Renfrewshire councillor successfully challenges disqualification preventing him standing for re-election
A councillor who received a 16-month disqualification from the Standards Commission for Scotland under the Ethical Standards in Public Life (Scotland) Act 2000 after being accused of harassing his staff has won an appeal in the Court of Session seeking to have the term reduced.
About this case:
- Citation:[2022] CSIH 15
- Judgment:
- Court:Court of Session Inner House
- Judge:Lady Dorrian
It was argued by Paul Mack, a councillor on Renfrewshire Council since 2012, that the initial period, which would have prevented him from standing for re-election in the 2022 council elections, was disproportionate.
The appeal was heard in the Inner House by the Lord Justice Clerk, Lady Dorrian, sitting with Lord Doherty and Lord Matthews. Dean of Faculty, Roddy Dunlop QC, appeared for the appellant while Lord Keen of Elie QC appeared for the respondent.
Excessive in the circumstances
One of the complaints against the appellant related to a series of emails accusing other councillors of assisting the daughter of a councillor to obtain a council house, while the other related to an email criticising a decision of the council’s Emergency Board in March 2020 in which he said to another councillor who took objection to his comments that “in any decent society someone would simply have come round to your hoose, amputated your right arm with a blunt spoon and hit you over the heid with the soggy end”.
A hearing panel convened by the respondent in the absence of the appellant, found him to be in breach of the Councillors Code of Conduct and disqualified him from being a councillor, or being elected as one, for a period of 17 months. The appellant successfully challenged the decision in the Sheriff Appeal Court, which ordered a new hearing. The second panel imposed a disqualification period of 16 months, however it noted that the sanction would have 20 months were it not for the fact that the appellant had already served four months of the previously imposed period.
An appeal of the second decision to the Sheriff Appeal Court was unsuccessful. On appeal to the Inner House, the appellant maintained that, while the panel was entitled to make the findings that it did, a disqualification that prevented him from participating in the May 2022 election was excessive in the circumstances. He invited the court to substitute a disqualification of 10 months, after giving credit for the 4 months he had already served.
The position of the respondent was that the sanction imposed was one open to the panel and to the sheriff principal. There had been no serious flaw in the decision-making process and the decision was not plainly wrong or wholly unreasonable. As such, there was no basis for the court to interfere with the decision.
Significant weight
Delivering the opinion of the court, Lady Dorrian began: “We proceed on the basis of the findings made by the panel, including: their assessment that these were serious breaches; that the appellant had no basis for the allegations he was making; that they constituted gratuitous personal abuse; [and] that the breaches were deliberate in nature, intended to be disrespectful, to cause offence and to harass.”

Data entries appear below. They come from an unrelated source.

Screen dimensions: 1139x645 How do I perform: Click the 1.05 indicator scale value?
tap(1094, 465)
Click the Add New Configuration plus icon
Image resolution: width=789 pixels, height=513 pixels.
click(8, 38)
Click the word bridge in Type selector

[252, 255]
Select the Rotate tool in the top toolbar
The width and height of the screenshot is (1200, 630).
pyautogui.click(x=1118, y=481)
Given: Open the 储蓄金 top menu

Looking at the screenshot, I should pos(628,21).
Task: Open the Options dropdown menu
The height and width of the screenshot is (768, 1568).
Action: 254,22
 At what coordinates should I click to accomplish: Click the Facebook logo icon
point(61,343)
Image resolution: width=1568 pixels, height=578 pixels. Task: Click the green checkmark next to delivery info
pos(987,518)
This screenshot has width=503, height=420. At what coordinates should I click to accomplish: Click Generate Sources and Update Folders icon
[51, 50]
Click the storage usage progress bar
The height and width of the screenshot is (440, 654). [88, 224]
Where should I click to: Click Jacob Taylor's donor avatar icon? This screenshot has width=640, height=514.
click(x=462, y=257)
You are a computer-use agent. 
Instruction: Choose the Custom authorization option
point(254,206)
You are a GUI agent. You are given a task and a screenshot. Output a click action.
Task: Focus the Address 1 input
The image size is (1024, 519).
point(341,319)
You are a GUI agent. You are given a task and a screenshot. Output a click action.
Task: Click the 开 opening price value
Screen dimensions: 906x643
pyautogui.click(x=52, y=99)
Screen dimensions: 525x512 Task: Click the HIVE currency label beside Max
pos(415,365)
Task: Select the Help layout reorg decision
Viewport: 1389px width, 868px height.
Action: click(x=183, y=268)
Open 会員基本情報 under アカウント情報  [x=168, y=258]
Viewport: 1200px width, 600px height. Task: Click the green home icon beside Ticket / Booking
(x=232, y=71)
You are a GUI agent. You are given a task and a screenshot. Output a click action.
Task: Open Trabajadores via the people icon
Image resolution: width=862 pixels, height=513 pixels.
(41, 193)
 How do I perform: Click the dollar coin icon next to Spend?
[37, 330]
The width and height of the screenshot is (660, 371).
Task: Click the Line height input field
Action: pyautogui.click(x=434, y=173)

Turning to whether it was appropriate to prevent the appellant from standing for re-election, she continued: “The weight to be given to the fact that a disqualification period extends past the date for nomination for the next election will vary from case to case. Plainly, since the maximum available disqualification is 5 years, the 2000 Act envisages that in some cases an appropriate sanction may, because of the normal cycle of elections, prevent someone from contesting the next election.”
Assessing the reasoning of the panel, Lady Dorrian said: “On the final page of its decision the panel ‘noted’ that a disqualification of that length would preclude the appellant from standing at the 2022 election, but it does not appear to have attached any significant weight to that consideration. Rather, it reasoned that ‘any effect arising from the timing of the election should not obstruct what the panel considered to be the fair, just and reasonable period of disqualification’.”
She went on to say: “In the particular circumstances of this case the proximity of the 2022 election was a very material factor, and we consider that the panel erred in not giving it significant weight. When it determined the sanction on 10 May 2021 the panel ought to have been alive to the fact that it could have selected a headline disqualification period (before allowing for discount) of up to 14 months and 22 days (instead of 20 months) without disabling the appellant from standing in the 2022 election, and that it could have discounted that by just over 4 months to reflect time already served.”
Lady Dorrian concluded: “It is also worthy of note that had the appellant not appealed the first tribunal’s decision he would have been able to participate in the election. That is part of the context in which a proportionate sanction requires to be determined. Unless there are cogent reasons to the contrary (and we see none here), the appellant should not be penalised for having succeeded in the first appeal.”
The appeal was therefore allowed. The appellant’s existing disqualification was quashed and substituted with one of 10 months.